## WHAT TO PRODUCE
Arrange the part of the listing that opens with the line containing "Identify the location" and closes with the line containing "at that location." as a JSON list of strings, one per line. Skip blank lines and leave the pictures out.

## RECORDS FOR THIS TASK
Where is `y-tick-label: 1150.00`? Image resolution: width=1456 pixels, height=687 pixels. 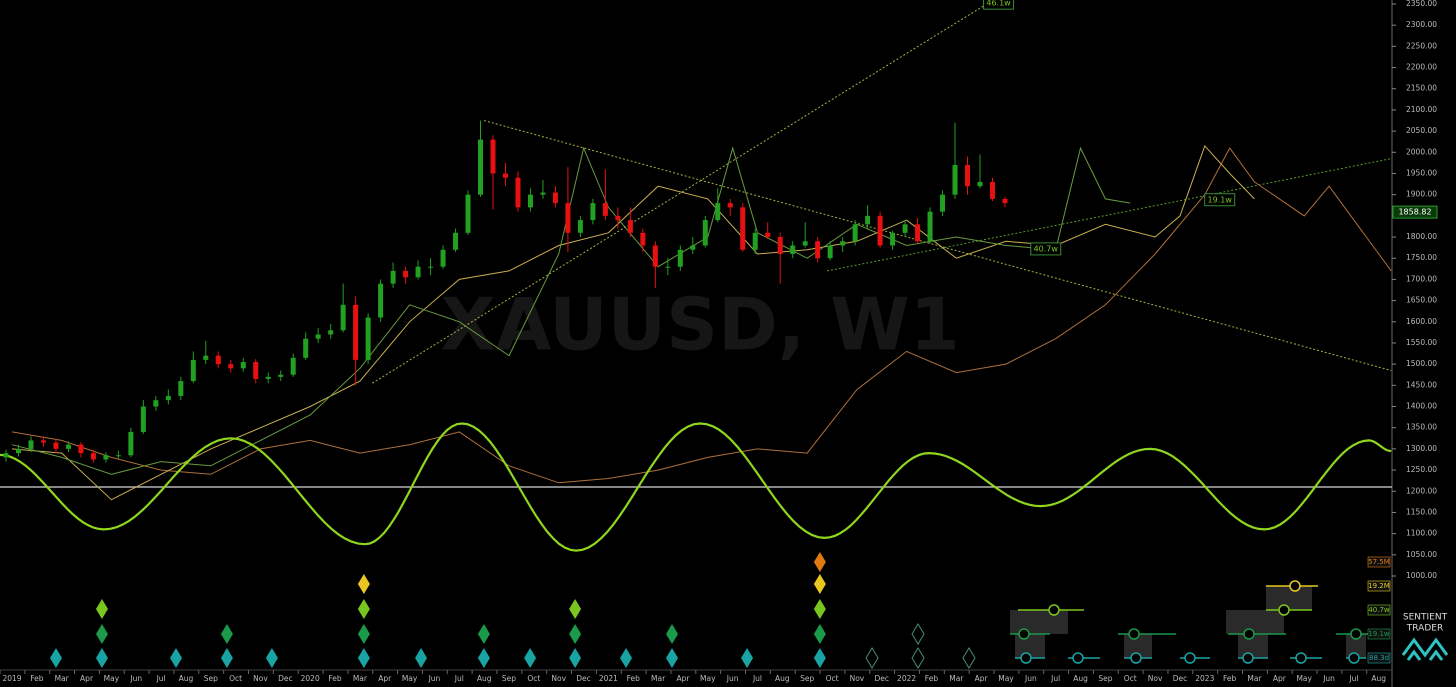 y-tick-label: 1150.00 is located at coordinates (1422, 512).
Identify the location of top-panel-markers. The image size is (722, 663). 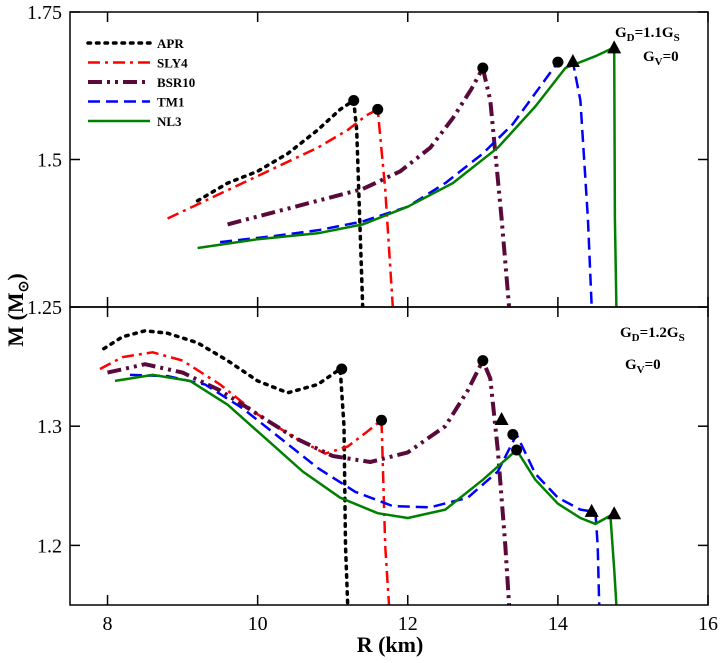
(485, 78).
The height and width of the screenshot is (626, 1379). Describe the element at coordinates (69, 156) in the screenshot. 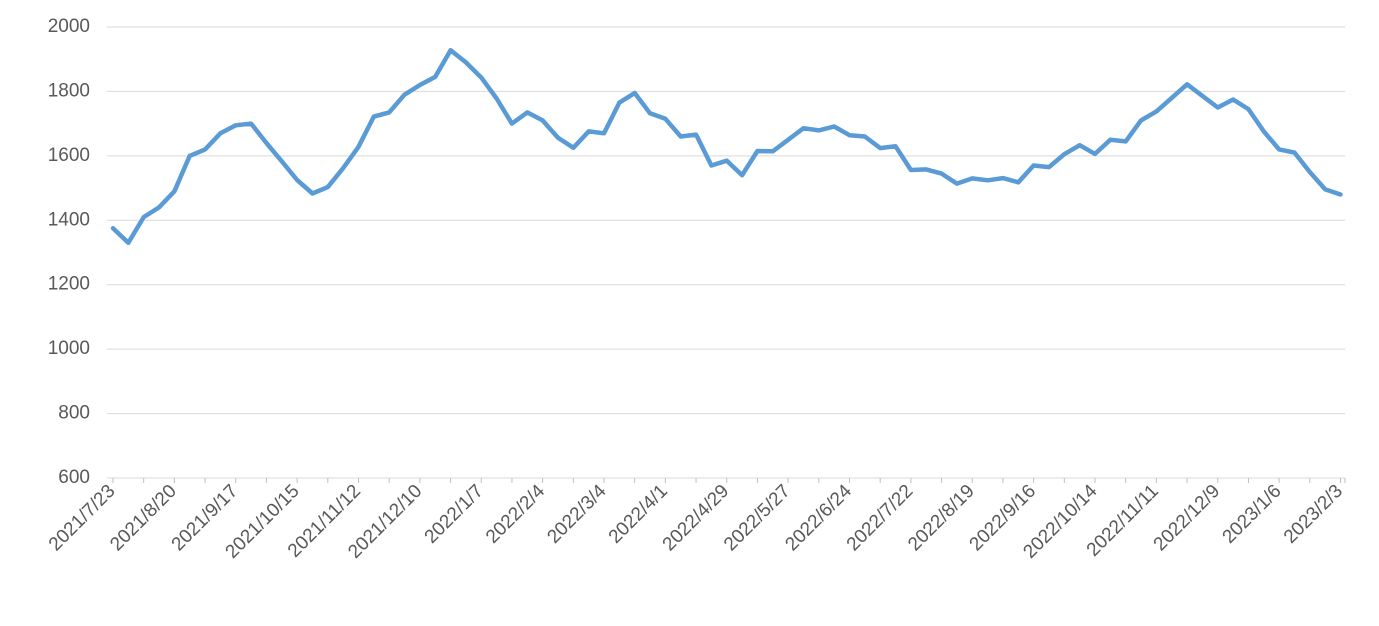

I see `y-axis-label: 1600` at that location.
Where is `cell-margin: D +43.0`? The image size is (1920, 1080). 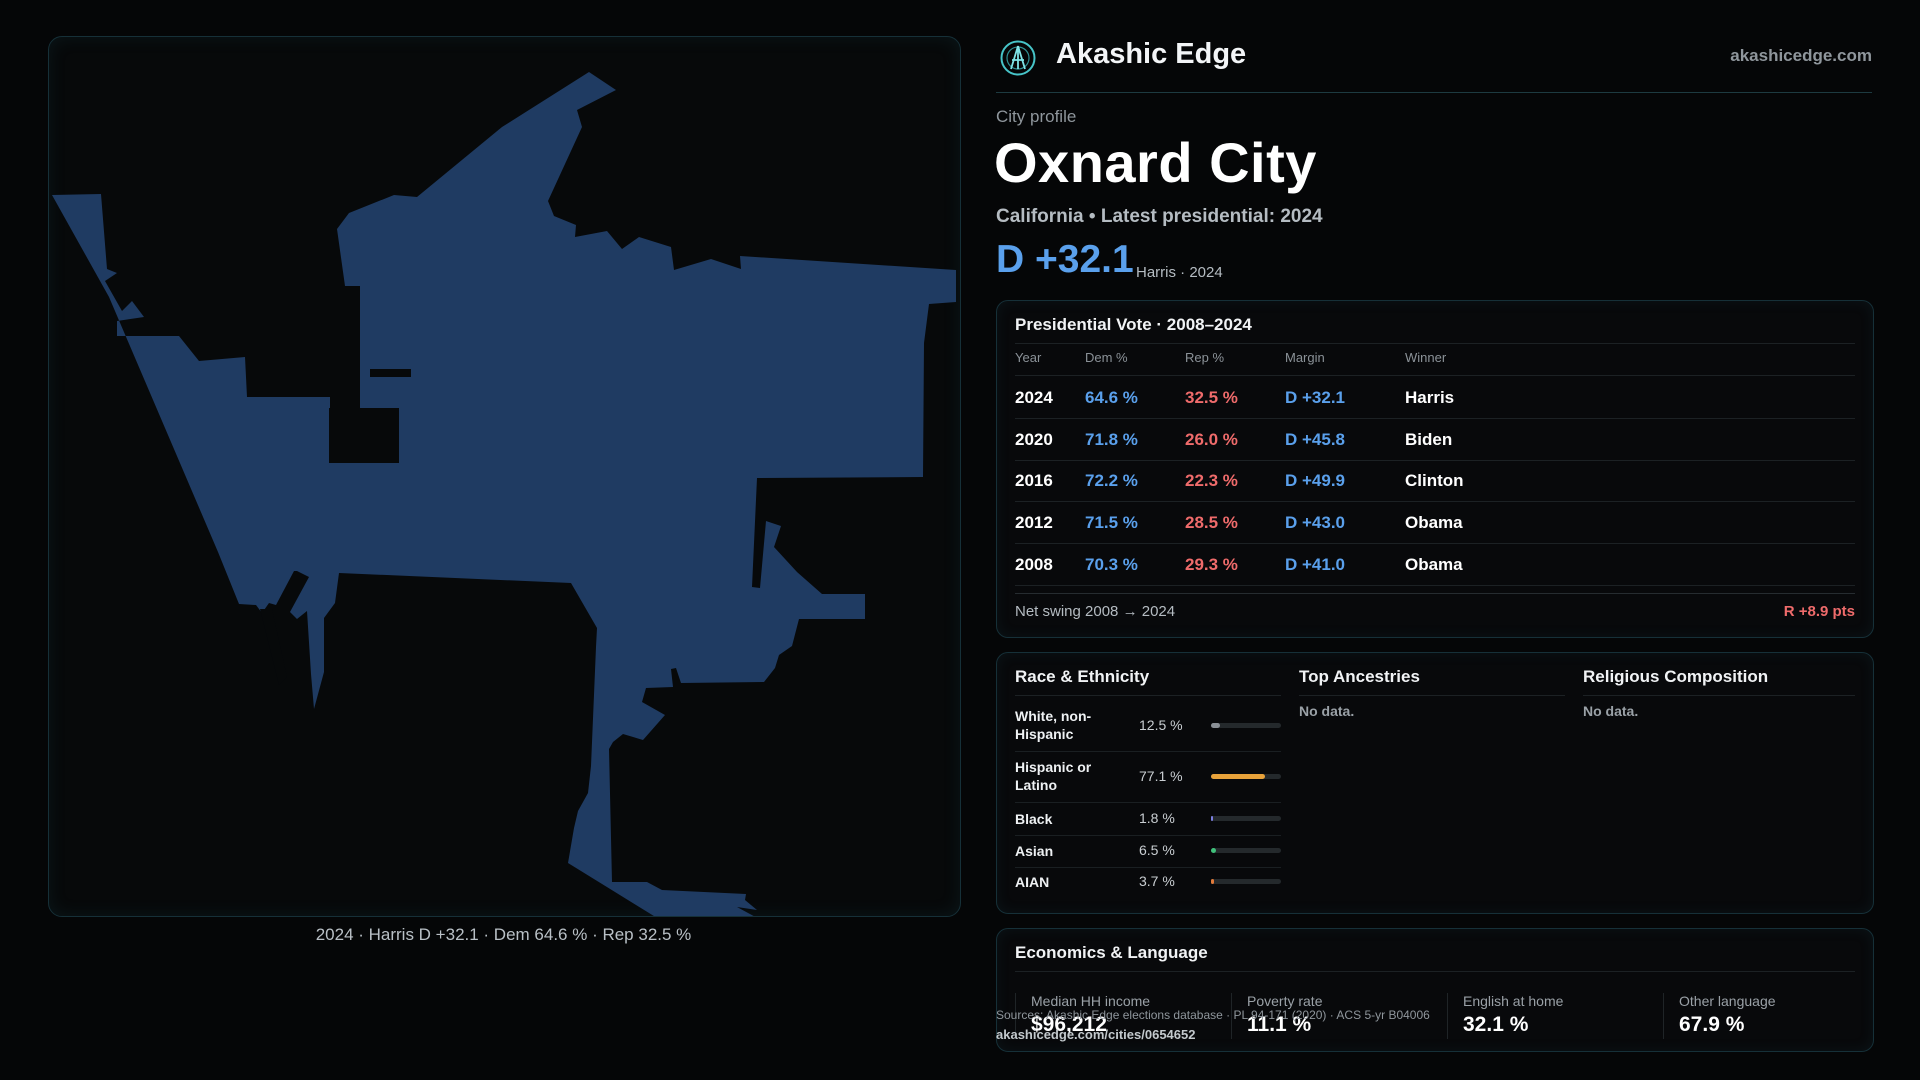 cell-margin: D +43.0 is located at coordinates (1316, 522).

## ANSWER TO THIS EXERCISE
[
  "Identify the location of top-panel-markers. The image size is (722, 663). ",
  "(485, 78).",
  "The height and width of the screenshot is (626, 1379). Describe the element at coordinates (69, 156) in the screenshot. ",
  "I see `y-axis-label: 1600` at that location."
]